> _Exercise_:
Please reproduce exactly, and only, the line containing "You are a computer-use" and every line after it to the end of the records below, leaving out all pictures.

> _Task material_:
-=-=-
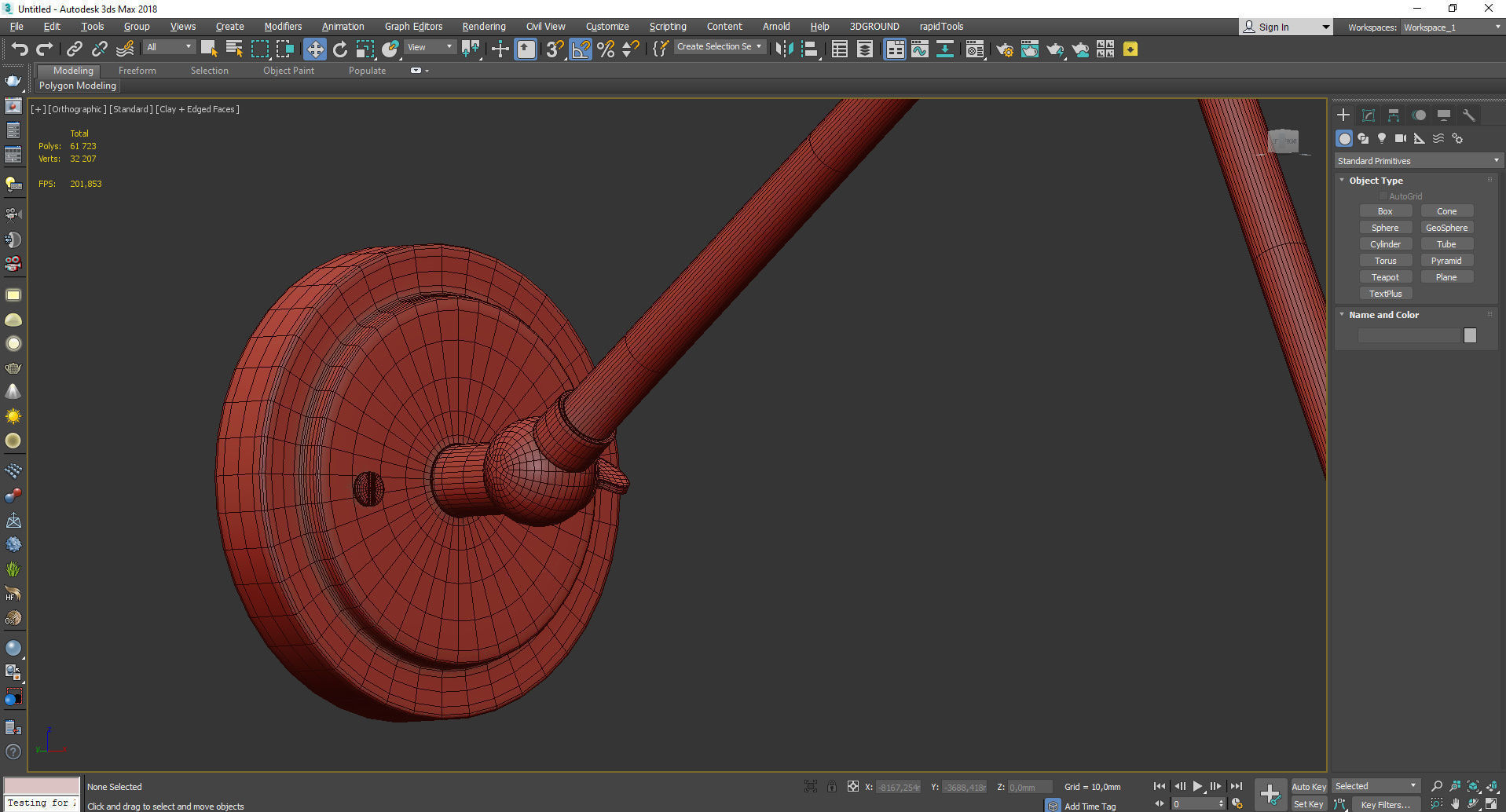1506x812 pixels.
Task: Collapse the Object Type rollout
Action: (x=1376, y=181)
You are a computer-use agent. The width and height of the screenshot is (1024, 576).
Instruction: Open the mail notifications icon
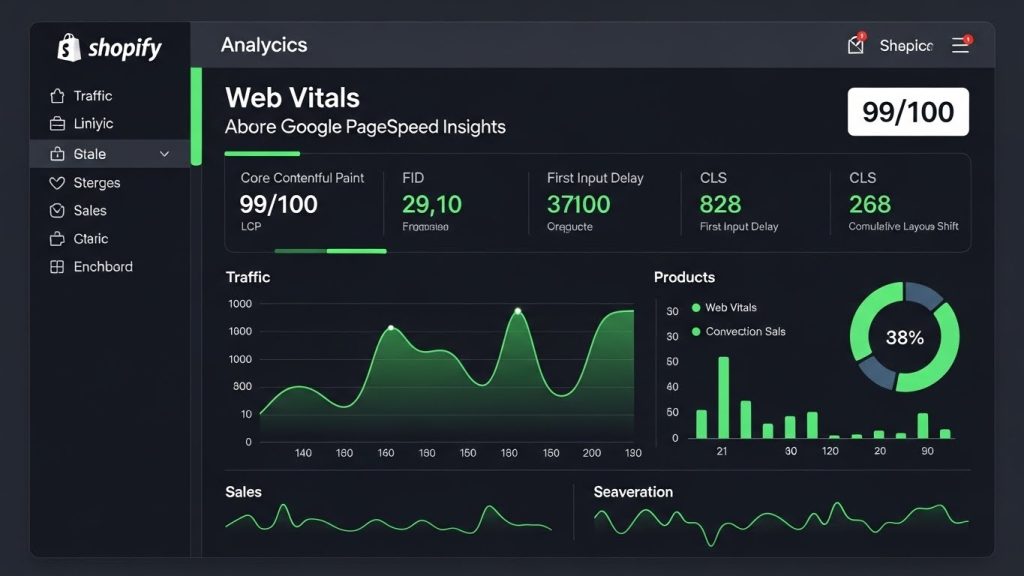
-=-=-
> _Task result_:
You are a computer-use agent. The width and height of the screenshot is (1024, 576).
Instruction: Open the mail notifications icon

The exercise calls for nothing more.